First thing we need to do is log in to the PacketFence server, then click on "Configuration" at the top, then "Roles" on the left. When users are authenticated, they will need to be placed into a role. With that said, it is easier to create the role first. It saves a lot time going back and forth between the two screens.
On the "Roles" page, click on "Add Role" at the bottom. A window will appear in the screen.
Now, it is time for the good part. Click on the "Sources" button on the left. At the bottom, click "Add Source" then "AD".
A "New Source" page will appear.
Every setting on this page will need to be filled in.
- Name: Give the source a name. I just named it the same as my domain controller
- Description: Give a brief description. "Company Employees" is my description
- Host: This is the IP address of your Domain Controller. Enter "389" for the second box. (389 is the default port that AD and LDAP use) and select none for the last box.
- Base DN: Enter the full path to your user accounts. Here is mine: "ou=Teachers,dc=School,dc=District,dc=k12,dc=State,dc=us".

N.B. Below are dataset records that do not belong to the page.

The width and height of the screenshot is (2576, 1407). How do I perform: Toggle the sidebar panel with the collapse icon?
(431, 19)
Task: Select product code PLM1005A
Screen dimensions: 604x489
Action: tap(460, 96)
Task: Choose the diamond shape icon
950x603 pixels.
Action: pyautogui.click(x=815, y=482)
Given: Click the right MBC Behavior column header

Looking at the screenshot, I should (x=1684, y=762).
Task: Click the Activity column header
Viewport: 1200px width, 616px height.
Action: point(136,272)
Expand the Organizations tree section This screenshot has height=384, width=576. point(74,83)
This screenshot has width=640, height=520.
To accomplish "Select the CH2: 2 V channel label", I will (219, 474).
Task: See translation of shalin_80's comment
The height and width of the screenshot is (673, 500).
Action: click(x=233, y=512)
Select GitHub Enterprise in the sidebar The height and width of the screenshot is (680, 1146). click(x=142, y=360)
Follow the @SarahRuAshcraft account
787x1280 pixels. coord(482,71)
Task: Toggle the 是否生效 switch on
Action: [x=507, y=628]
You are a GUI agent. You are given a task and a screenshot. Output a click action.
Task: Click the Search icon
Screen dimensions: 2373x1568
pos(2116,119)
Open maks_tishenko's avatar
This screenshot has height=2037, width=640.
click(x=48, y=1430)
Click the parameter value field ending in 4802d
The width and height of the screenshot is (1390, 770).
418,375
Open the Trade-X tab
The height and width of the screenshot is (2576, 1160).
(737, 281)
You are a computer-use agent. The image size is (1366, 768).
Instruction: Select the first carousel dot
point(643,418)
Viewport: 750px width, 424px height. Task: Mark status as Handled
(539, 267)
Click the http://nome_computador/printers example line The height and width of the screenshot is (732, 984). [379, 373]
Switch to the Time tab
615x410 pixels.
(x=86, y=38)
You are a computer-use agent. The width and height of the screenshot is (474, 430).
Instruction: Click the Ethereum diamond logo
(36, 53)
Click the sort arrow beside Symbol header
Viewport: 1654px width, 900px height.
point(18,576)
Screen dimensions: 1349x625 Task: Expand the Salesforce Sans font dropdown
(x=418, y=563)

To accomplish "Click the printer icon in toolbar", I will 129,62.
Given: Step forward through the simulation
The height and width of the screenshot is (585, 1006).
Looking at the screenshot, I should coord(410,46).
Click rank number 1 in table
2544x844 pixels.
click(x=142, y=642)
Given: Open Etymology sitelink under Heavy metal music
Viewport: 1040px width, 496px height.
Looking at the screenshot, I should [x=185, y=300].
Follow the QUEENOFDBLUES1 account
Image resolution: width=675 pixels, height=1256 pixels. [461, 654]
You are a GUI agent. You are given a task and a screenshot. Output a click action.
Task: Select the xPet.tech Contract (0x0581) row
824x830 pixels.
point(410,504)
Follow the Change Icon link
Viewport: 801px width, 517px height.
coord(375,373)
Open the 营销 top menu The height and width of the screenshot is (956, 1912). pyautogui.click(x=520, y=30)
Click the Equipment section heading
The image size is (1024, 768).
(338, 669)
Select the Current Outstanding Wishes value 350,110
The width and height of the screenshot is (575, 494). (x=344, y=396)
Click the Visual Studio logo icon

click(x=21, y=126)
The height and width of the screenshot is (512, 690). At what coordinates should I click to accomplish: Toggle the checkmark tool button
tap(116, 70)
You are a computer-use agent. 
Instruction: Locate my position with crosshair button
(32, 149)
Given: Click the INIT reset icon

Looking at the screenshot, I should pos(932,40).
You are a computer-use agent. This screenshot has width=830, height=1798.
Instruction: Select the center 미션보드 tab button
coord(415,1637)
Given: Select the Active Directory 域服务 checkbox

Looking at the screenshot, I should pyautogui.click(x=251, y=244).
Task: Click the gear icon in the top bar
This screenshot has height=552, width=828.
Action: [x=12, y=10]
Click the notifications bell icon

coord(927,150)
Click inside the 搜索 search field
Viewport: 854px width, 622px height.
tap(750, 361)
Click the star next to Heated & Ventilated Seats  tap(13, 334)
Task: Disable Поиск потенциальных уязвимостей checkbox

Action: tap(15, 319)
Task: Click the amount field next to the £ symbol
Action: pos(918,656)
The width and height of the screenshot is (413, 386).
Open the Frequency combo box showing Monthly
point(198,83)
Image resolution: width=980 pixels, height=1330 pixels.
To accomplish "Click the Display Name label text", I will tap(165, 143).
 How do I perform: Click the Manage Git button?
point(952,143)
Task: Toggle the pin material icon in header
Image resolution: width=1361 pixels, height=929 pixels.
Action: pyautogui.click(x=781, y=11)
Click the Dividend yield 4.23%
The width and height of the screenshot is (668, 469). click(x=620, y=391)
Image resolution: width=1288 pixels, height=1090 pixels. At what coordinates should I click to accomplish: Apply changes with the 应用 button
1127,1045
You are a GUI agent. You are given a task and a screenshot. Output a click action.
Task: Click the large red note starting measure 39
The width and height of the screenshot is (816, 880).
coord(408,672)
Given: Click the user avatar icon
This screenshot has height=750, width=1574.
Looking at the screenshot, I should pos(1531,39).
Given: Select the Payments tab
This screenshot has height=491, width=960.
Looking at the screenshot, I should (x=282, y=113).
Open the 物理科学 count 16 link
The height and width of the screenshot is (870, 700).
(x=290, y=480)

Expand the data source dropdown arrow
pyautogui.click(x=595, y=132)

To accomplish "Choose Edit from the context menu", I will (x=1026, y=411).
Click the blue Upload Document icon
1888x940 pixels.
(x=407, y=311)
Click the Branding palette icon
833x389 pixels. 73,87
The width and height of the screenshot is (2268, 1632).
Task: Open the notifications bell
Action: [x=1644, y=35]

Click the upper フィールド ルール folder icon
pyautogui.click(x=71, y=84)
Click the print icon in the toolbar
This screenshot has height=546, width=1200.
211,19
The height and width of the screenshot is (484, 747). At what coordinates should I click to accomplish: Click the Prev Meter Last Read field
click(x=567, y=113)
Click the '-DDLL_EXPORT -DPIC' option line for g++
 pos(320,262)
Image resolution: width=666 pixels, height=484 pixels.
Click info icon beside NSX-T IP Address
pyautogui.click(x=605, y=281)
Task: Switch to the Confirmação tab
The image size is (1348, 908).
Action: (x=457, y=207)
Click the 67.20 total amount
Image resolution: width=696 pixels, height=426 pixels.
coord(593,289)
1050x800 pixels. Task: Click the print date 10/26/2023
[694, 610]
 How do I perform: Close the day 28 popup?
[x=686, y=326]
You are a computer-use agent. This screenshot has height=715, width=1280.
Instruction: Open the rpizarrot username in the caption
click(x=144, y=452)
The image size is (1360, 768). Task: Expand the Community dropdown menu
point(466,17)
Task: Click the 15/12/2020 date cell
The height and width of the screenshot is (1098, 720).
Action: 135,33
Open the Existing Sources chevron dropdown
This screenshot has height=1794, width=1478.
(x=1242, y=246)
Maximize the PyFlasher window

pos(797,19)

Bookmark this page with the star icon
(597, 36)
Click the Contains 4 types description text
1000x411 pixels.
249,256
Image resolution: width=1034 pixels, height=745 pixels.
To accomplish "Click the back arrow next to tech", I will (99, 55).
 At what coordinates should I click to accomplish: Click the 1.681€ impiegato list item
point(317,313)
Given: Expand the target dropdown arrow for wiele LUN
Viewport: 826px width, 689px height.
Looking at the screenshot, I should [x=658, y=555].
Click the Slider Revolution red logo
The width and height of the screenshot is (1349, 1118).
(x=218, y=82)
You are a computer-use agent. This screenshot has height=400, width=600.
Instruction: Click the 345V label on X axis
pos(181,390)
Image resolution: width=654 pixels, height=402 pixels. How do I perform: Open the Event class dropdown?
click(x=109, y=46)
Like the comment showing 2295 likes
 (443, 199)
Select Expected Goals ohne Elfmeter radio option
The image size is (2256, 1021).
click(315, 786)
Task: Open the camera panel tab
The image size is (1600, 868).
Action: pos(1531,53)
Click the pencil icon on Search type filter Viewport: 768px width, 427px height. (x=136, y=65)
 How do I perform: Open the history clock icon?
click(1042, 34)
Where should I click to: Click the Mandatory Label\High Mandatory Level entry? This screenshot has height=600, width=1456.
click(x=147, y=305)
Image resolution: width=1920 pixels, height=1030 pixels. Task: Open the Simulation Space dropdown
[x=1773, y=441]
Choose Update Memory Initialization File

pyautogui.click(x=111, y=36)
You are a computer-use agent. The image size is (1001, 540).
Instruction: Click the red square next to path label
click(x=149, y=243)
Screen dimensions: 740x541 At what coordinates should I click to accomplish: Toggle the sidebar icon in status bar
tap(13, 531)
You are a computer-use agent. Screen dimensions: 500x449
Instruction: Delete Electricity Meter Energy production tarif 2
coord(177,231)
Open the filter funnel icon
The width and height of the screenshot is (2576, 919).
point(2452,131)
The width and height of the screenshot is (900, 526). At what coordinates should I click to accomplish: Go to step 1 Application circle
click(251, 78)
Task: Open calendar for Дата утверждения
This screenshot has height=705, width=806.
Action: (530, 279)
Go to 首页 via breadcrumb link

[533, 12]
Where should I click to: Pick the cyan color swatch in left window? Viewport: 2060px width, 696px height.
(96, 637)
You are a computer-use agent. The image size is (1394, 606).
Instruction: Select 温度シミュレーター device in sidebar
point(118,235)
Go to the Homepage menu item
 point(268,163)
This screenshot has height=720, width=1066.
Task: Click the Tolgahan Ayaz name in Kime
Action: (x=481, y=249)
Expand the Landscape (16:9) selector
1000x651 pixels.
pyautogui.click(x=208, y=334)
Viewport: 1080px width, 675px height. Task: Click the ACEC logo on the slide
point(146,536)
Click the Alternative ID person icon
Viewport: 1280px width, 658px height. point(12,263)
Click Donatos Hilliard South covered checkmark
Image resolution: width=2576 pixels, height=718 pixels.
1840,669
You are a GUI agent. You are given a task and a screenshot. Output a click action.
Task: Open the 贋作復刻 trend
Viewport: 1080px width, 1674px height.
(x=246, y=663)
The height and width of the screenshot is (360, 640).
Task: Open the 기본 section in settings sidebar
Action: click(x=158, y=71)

- Helpful Tip: OU stands for Orginization Unit, DC stands for Domain Controller, CN stands for Common Name
- Scope: Select the type of scope you want. I selected "Subtree" because I have additional OUs in my Teacher OU
- Username Attribute: This is the name of the field that PacketFence will use to authencate users with. If you want to use the AD username, type in "sAMAccountName".
- Bind DN: Here you want to enter the full AD path of a user with domain admin rights. I used the administrator account: cn=administrator,ou=Domain Admins,ou=School,dc=District,dc=k12,dc=State,dc=us"
- Password: Enter the password for the account that you used with Bind DN.
Now, click on "Test". If you entered everything correctly, you will see a green bar across that says "Success". If not, double check everything you typed in. If you have nested OUs, you have to start with the deepest one and work backwards. So if your OUs are Company -> Department -> Sales, your Base DN and Bind DN should look like "ou=Sales,ou=Department,ou=Company,dc=Company,dc=com".
Once you have Success, click on "Add Rule". A window will appear.
Give the Rule a name. I entered "Employees".
If you would like to, give a brief description like "Rule for all Employees".
Under "Perform the following actions", select "Set Role" and then select the role you created early (Employee).
To the right of the role you selected, click on the plus (+) sign. Select "Set Unregistration Date" and select a date. I choose Jan.1st, 2020 for testing purposes.
Remember to save everything.
And that is it. Your users can now use their Active Directory username and password to register nodes (devices) with PacketFence.